BEGIN

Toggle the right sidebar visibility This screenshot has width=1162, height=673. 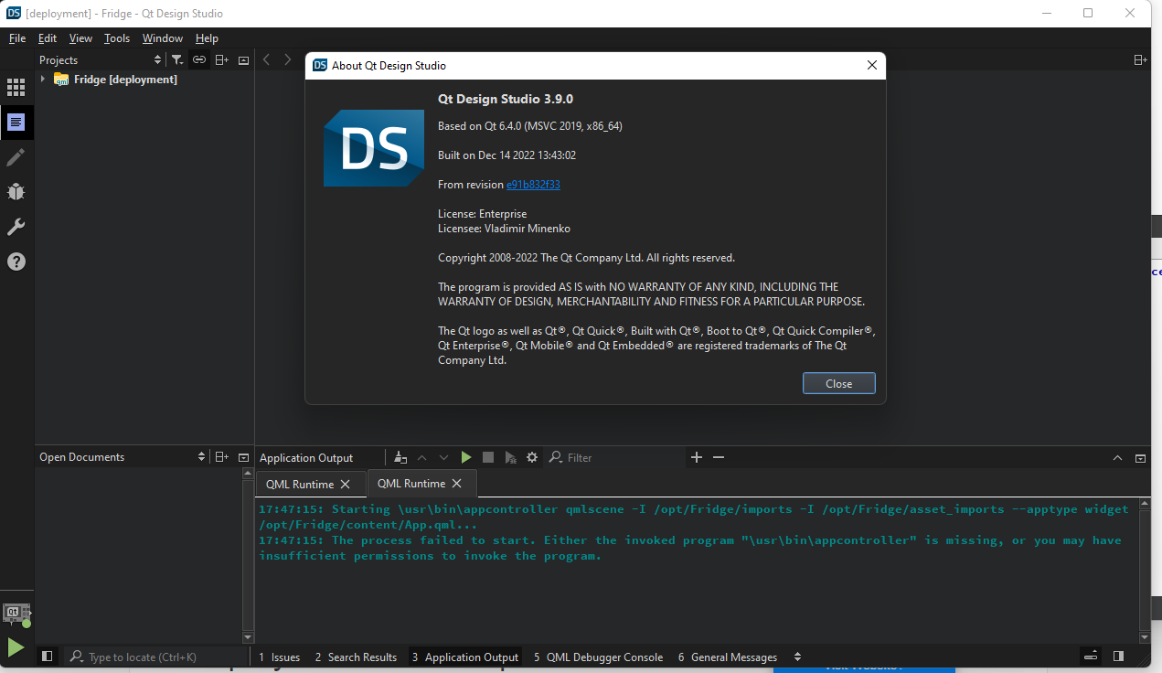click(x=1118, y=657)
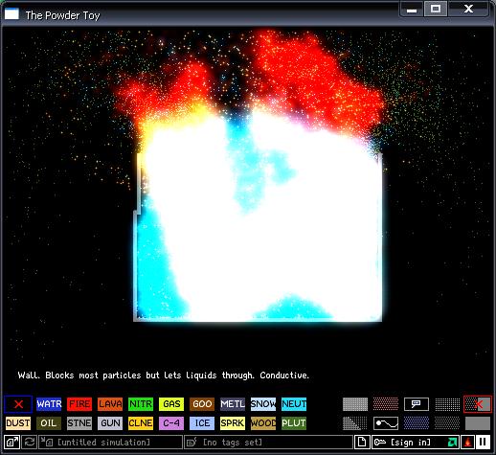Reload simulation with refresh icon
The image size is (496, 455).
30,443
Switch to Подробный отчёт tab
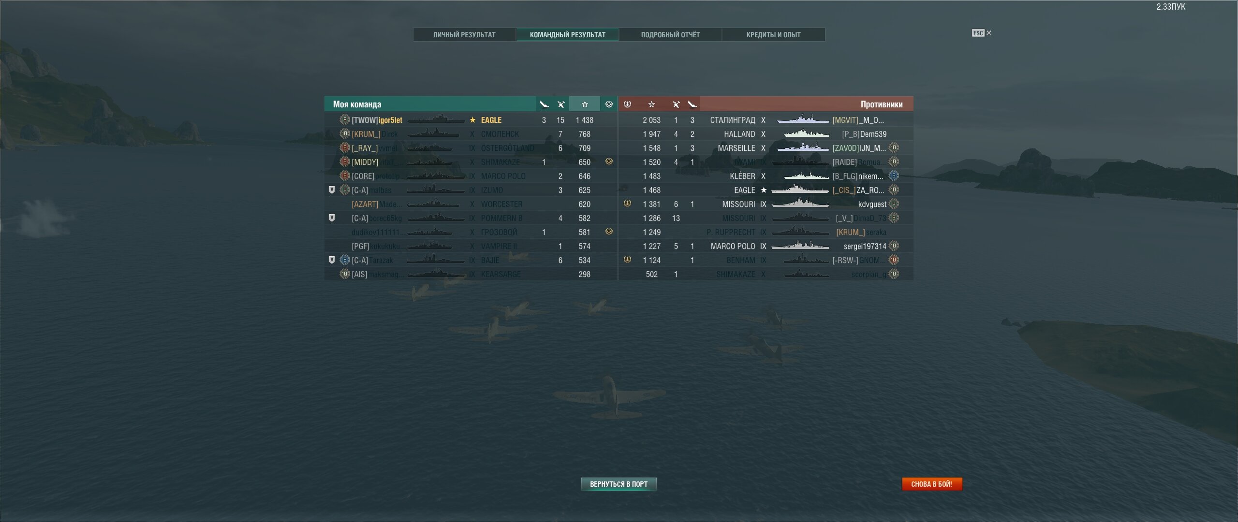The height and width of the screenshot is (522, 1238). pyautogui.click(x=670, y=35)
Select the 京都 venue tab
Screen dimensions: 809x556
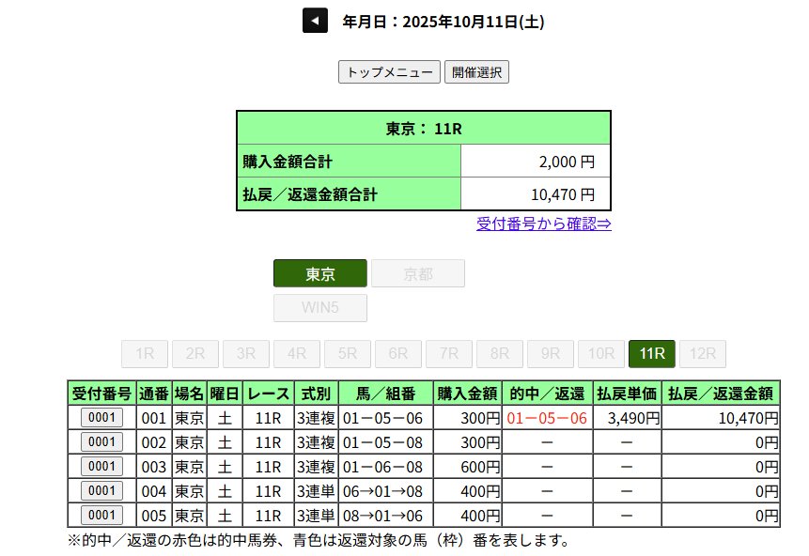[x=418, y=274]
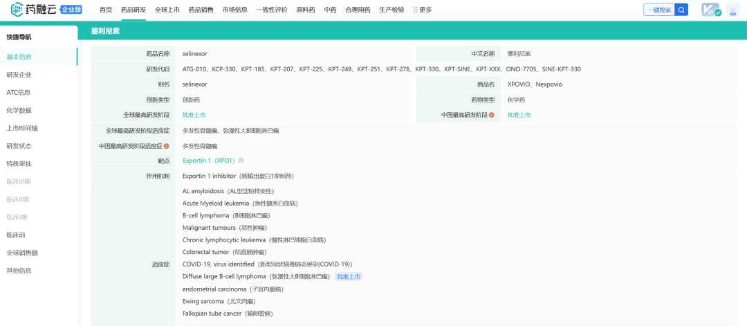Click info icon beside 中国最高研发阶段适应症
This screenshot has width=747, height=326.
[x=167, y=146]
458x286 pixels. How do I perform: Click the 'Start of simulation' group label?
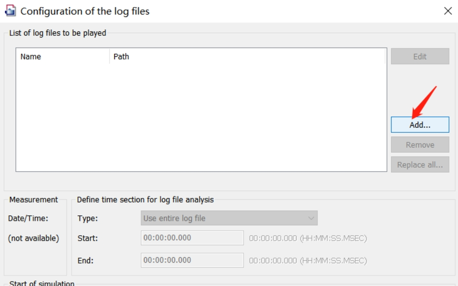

END
BEGIN

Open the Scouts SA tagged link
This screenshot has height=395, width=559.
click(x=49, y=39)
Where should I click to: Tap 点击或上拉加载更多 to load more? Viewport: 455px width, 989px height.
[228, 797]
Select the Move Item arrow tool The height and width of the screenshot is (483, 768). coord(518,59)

END
BEGIN

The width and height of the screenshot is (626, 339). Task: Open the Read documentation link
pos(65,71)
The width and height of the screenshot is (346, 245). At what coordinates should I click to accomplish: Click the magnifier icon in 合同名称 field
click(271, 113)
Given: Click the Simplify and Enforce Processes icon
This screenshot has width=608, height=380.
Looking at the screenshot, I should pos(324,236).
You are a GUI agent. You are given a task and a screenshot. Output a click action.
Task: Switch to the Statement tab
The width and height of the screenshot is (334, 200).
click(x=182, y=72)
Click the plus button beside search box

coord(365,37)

END

**WORK ITEM:**
Taking the listing above as a whole, count the lines that include the word "Select" and report the figure only.

**ANSWER BOX:**
2